Netflix is continuing its global expansion with four major Asian regions – Hong Kong, Taiwan, Singapore and South Korea — which it will enter early next year. The streaming firm aims to complete its global roll-out by the end of next year.

Netflix Moves Into Asia With Four New Major Markets

Netflix continues global roll-out

Initially, the firm will stream a selection of popular TV shows, movies and kid-friendly programming, most of which will come with local subtitles, the U.S. firm said in an emailed statement to Bloomberg on Wednesday. It also said that more details, including pricing, will be disclosed later.
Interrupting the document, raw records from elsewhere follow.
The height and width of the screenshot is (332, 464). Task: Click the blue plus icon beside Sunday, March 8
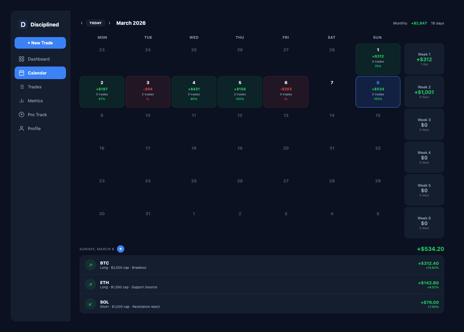121,249
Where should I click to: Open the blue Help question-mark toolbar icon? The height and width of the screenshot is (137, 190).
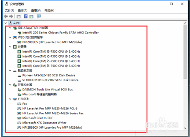coord(26,16)
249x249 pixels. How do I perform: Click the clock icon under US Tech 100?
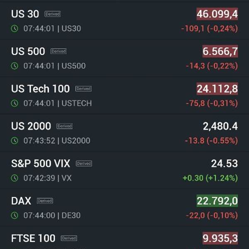pyautogui.click(x=15, y=103)
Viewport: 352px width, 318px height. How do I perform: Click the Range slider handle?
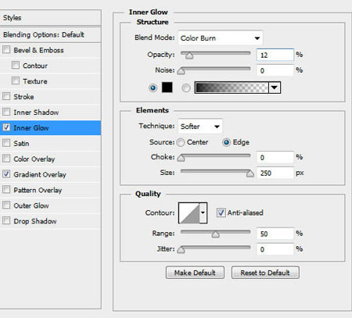coord(215,234)
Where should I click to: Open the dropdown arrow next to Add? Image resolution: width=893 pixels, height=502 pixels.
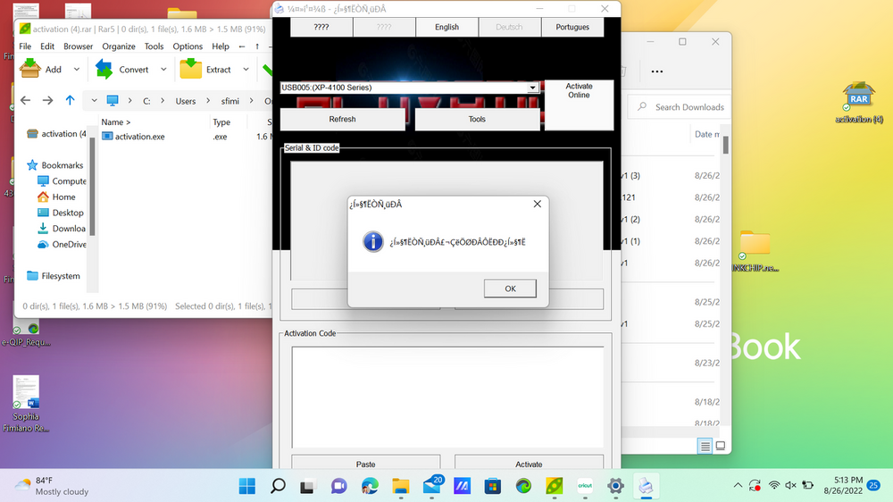77,69
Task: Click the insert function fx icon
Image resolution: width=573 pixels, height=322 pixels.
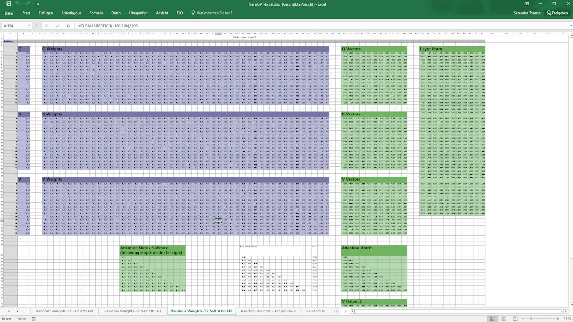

Netflix entered New Zealand and Australia in March and also introduced its services in Japan this month. In Japan, where the number of broadband households is higher than all of its current markets except the U.S., the company is focusing heavily on local programming. The U.S. firm also partnered with Fuji Media Holdings to add more local content to its library for its debut. This marks the first instance in which the U.S. firm has made a debut in a foreign market with local content.

China a hard nut to crack

Netflix has more than 65 million subscribers in 50 countries, and its stock has been the top performer in the S&P 500 Index this year due to its huge growth prospects. However, growing rivalry in the segment has brought down the company’s stock in recent weeks. Competition in the video streaming industry has become more intense with rivals boosting their online offerings for more viewers and dollars. Apart from Time Warner’s HBO, Hulu and Amazon, Apple is also expected to enter the industry soon.

In the U.S. and Europe, the competition is very intense, but most of Asia, except China, presents huge opportunities for streaming services. Netflix hopes to enter China next year, according to the Netflix CEO Reed Hastings, although the country was not mentioned in Netflix’s statement on Wednesday. The U.S. firm will face intense competition in the region from local players like Tencent, Baidu and Alibaba, which is already testing a Netflix-like service called Tmall Box Office.

On Tuesday, Netflix shares closed down 3.9% at $94.95, marking its seventh straight daily decline. Year to date, the stock is up 95%.